▶ **WHAT NEEDS TO BE DONE**
What lines of the data below include the word "control"? Report them by copying each.

┄┄┄┄┄┄┄┄┄┄┄┄┄┄┄┄┄┄┄┄

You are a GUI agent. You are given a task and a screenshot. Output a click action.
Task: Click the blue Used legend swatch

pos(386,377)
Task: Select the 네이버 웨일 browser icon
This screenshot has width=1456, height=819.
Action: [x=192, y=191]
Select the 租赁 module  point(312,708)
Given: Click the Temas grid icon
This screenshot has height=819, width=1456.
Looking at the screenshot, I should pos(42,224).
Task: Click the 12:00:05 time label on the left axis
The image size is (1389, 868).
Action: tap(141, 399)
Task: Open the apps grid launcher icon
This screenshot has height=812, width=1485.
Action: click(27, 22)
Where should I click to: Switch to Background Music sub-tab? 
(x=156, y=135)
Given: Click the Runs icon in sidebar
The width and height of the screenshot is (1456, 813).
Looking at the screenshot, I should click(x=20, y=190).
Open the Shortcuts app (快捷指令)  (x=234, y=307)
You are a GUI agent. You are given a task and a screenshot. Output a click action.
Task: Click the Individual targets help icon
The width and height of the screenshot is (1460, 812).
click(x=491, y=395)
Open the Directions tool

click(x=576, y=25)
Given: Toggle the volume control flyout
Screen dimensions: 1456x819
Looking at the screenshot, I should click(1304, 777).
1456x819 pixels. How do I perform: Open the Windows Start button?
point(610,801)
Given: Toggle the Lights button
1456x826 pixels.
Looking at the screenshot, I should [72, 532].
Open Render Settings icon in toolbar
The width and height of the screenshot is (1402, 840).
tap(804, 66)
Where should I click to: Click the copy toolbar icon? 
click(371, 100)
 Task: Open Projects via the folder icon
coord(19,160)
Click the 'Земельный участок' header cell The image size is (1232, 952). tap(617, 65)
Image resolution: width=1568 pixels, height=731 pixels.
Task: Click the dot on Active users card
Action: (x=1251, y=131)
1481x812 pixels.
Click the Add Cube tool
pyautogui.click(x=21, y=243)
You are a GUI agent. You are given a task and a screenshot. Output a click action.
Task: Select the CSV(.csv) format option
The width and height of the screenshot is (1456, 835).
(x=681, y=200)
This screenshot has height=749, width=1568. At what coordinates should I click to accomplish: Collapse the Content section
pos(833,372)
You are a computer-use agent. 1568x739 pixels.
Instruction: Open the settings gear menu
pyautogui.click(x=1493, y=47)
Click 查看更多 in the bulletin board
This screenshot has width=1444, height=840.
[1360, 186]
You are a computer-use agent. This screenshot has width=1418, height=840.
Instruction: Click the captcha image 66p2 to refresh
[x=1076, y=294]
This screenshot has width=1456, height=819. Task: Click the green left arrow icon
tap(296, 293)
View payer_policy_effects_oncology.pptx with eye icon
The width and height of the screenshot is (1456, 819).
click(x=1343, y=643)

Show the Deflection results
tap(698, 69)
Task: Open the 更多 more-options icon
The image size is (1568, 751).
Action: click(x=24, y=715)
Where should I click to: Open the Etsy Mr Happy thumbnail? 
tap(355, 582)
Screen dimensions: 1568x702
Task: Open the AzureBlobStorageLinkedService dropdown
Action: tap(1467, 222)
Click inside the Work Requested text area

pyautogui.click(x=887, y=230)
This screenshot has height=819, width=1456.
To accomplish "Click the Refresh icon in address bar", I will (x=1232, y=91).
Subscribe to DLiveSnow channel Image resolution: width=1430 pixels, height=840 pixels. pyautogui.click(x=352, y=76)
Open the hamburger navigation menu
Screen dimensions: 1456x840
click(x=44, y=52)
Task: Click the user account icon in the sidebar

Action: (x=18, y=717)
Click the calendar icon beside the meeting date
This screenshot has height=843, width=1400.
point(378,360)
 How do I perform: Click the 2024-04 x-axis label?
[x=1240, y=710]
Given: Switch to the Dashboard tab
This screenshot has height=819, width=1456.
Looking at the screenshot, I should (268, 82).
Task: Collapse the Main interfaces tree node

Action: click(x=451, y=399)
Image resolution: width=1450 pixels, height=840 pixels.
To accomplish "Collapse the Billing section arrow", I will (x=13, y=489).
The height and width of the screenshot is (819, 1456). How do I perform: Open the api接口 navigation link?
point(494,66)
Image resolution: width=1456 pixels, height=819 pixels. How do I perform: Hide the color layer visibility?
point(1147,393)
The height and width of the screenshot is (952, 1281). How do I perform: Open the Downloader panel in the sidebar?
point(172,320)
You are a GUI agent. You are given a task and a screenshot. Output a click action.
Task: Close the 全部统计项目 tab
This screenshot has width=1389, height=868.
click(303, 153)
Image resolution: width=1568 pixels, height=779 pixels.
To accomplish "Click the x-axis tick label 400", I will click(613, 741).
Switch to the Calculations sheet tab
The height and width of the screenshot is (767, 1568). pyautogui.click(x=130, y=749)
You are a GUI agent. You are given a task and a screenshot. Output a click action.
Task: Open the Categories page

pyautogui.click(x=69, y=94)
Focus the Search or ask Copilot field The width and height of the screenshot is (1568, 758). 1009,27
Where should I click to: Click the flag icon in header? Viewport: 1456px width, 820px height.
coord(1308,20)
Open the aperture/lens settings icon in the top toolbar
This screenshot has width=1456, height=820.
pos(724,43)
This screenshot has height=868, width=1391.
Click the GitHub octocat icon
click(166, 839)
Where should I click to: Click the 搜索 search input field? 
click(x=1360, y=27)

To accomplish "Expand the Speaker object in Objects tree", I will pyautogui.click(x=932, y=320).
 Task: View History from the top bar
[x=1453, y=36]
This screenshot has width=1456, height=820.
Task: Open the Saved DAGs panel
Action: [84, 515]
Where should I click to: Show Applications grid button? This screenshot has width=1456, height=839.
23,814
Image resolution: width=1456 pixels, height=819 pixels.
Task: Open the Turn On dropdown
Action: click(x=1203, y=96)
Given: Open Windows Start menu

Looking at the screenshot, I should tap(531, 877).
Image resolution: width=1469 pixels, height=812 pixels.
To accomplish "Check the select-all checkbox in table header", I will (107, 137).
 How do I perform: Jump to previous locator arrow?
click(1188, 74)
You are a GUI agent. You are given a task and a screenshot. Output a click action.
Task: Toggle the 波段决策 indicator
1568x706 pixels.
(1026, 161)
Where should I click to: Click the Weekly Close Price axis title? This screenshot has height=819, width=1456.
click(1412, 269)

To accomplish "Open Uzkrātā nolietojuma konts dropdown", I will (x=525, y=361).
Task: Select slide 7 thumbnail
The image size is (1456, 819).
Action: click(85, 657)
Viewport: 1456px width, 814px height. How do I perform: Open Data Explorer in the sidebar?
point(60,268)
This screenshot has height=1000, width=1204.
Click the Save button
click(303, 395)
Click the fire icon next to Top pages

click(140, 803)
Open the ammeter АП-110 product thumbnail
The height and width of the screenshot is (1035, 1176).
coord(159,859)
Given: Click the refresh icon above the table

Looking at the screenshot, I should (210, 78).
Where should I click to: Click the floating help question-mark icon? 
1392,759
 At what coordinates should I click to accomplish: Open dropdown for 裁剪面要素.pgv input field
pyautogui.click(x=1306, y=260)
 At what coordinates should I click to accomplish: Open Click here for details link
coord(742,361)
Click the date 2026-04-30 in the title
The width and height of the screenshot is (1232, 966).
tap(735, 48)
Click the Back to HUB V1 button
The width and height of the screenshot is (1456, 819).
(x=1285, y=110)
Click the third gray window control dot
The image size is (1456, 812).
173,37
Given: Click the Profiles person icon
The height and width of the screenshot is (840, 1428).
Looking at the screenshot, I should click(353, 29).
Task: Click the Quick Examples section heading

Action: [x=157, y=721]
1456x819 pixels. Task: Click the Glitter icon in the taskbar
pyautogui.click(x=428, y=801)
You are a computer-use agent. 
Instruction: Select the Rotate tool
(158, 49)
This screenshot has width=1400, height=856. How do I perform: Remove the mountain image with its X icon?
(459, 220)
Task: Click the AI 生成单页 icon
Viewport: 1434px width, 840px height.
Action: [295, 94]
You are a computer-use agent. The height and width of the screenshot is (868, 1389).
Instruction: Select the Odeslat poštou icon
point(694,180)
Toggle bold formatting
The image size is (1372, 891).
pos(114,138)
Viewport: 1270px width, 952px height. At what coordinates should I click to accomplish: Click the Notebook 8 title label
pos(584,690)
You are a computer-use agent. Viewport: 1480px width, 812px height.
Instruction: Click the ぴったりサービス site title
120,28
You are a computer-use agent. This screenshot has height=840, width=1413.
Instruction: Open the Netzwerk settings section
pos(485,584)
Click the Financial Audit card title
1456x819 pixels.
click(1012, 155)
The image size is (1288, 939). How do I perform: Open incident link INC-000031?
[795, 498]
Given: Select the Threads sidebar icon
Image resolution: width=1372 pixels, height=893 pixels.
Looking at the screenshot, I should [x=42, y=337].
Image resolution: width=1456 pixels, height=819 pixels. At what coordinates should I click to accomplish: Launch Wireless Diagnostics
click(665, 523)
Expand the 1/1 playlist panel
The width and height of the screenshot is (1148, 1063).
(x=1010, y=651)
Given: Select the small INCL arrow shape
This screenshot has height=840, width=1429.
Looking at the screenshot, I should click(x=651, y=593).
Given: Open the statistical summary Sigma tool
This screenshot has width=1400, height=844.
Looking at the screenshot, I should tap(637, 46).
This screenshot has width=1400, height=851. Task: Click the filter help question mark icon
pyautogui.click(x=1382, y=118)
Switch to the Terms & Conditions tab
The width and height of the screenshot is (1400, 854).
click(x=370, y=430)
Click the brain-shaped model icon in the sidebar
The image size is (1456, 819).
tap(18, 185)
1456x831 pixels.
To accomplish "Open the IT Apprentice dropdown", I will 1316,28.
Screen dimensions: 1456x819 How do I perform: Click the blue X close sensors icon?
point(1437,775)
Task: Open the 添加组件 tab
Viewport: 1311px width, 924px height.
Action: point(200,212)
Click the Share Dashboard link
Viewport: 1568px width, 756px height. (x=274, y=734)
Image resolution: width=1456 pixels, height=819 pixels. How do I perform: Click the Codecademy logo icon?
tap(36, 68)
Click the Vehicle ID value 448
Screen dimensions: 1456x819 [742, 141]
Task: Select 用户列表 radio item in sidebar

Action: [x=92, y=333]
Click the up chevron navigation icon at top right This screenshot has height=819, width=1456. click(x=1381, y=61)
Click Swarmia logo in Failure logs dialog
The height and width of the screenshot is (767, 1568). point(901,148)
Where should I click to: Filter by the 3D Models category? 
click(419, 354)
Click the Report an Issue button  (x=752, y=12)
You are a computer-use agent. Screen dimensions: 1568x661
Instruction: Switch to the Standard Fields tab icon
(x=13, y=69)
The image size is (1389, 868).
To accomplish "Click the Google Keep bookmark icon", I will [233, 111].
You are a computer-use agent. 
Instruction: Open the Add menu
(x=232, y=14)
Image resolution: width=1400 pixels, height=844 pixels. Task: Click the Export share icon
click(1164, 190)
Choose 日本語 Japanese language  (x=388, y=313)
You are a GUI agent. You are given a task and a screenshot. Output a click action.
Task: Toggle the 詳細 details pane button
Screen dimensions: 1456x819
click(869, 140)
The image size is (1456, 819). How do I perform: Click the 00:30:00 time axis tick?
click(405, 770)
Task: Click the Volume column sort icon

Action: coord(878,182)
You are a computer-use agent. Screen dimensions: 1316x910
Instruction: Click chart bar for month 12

┄┄┄┄┄┄┄┄┄┄┄┄┄┄┄┄┄┄┄┄

▶ **SOLUTION BELOW**
Given: Toggle the volume control flyout
Click the third gray window control dot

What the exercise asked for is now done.